=== Job ===
Reproduce all the records with every "Viewport" swapped for "Browser window", leaving everything else as it is.
* start *
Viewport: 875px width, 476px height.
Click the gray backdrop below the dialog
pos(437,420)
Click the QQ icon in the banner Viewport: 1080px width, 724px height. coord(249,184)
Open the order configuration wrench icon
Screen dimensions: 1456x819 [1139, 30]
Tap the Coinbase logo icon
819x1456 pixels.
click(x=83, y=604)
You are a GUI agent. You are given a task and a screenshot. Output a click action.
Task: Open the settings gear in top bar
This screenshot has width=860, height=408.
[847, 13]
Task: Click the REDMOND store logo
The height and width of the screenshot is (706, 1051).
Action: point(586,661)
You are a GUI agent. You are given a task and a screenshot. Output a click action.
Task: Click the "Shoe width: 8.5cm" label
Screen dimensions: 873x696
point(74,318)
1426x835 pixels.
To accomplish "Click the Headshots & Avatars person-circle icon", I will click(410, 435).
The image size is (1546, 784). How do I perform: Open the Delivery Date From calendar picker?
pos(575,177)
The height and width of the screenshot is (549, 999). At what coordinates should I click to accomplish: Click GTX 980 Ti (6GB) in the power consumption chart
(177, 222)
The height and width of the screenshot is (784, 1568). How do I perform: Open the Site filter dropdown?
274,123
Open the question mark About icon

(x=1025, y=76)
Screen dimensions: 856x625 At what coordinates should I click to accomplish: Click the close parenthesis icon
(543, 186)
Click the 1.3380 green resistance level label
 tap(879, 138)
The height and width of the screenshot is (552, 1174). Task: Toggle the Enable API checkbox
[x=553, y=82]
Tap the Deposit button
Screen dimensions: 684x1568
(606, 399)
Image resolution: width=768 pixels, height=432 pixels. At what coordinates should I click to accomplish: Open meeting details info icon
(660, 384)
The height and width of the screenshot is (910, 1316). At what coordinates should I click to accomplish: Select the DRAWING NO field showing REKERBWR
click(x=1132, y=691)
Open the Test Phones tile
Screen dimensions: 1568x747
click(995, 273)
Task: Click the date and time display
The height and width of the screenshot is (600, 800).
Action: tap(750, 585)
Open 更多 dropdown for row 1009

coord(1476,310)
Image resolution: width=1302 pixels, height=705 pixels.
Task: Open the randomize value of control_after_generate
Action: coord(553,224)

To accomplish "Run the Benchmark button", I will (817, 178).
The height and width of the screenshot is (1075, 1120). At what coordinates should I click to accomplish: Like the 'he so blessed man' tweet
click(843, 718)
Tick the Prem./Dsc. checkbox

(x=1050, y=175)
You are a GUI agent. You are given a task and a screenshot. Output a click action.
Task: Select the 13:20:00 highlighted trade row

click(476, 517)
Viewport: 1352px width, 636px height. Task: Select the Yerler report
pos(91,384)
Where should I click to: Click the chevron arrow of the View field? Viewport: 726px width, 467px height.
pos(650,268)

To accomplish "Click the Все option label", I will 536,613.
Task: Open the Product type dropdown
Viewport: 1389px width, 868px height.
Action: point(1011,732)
* end *
=== Task output ===
Browser window: 875px width, 476px height.
Click the gray backdrop below the dialog
pos(437,420)
Click the QQ icon in the banner Browser window: 1080px width, 724px height. coord(249,184)
Open the order configuration wrench icon
Screen dimensions: 1456x819 [1139, 30]
Tap the Coinbase logo icon
819x1456 pixels.
click(x=83, y=604)
You are a GUI agent. You are given a task and a screenshot. Output a click action.
Task: Open the settings gear in top bar
This screenshot has width=860, height=408.
[847, 13]
Task: Click the REDMOND store logo
The height and width of the screenshot is (706, 1051).
Action: point(586,661)
You are a GUI agent. You are given a task and a screenshot. Output a click action.
Task: Click the "Shoe width: 8.5cm" label
Screen dimensions: 873x696
point(74,318)
1426x835 pixels.
To accomplish "Click the Headshots & Avatars person-circle icon", I will click(410, 435).
The image size is (1546, 784). How do I perform: Open the Delivery Date From calendar picker?
pos(575,177)
The height and width of the screenshot is (549, 999). At what coordinates should I click to accomplish: Click GTX 980 Ti (6GB) in the power consumption chart
(177, 222)
The height and width of the screenshot is (784, 1568). How do I perform: Open the Site filter dropdown?
274,123
Open the question mark About icon

(x=1025, y=76)
Screen dimensions: 856x625 At what coordinates should I click to accomplish: Click the close parenthesis icon
(543, 186)
Click the 1.3380 green resistance level label
 tap(879, 138)
The height and width of the screenshot is (552, 1174). Task: Toggle the Enable API checkbox
[x=553, y=82]
Tap the Deposit button
Screen dimensions: 684x1568
(606, 399)
Image resolution: width=768 pixels, height=432 pixels. At what coordinates should I click to accomplish: Open meeting details info icon
(660, 384)
The height and width of the screenshot is (910, 1316). At what coordinates should I click to accomplish: Select the DRAWING NO field showing REKERBWR
click(x=1132, y=691)
Open the Test Phones tile
Screen dimensions: 1568x747
click(995, 273)
Task: Click the date and time display
The height and width of the screenshot is (600, 800).
Action: tap(750, 585)
Open 更多 dropdown for row 1009

coord(1476,310)
Image resolution: width=1302 pixels, height=705 pixels.
Task: Open the randomize value of control_after_generate
Action: coord(553,224)

To accomplish "Run the Benchmark button", I will (817, 178).
The height and width of the screenshot is (1075, 1120). At what coordinates should I click to accomplish: Like the 'he so blessed man' tweet
click(843, 718)
Tick the Prem./Dsc. checkbox

(x=1050, y=175)
You are a GUI agent. You are given a task and a screenshot. Output a click action.
Task: Select the 13:20:00 highlighted trade row

click(476, 517)
Browser window: 1352px width, 636px height. Task: Select the Yerler report
pos(91,384)
Where should I click to: Click the chevron arrow of the View field? Browser window: 726px width, 467px height.
pos(650,268)

To accomplish "Click the Все option label", I will 536,613.
Task: Open the Product type dropdown
Browser window: 1389px width, 868px height.
Action: point(1011,732)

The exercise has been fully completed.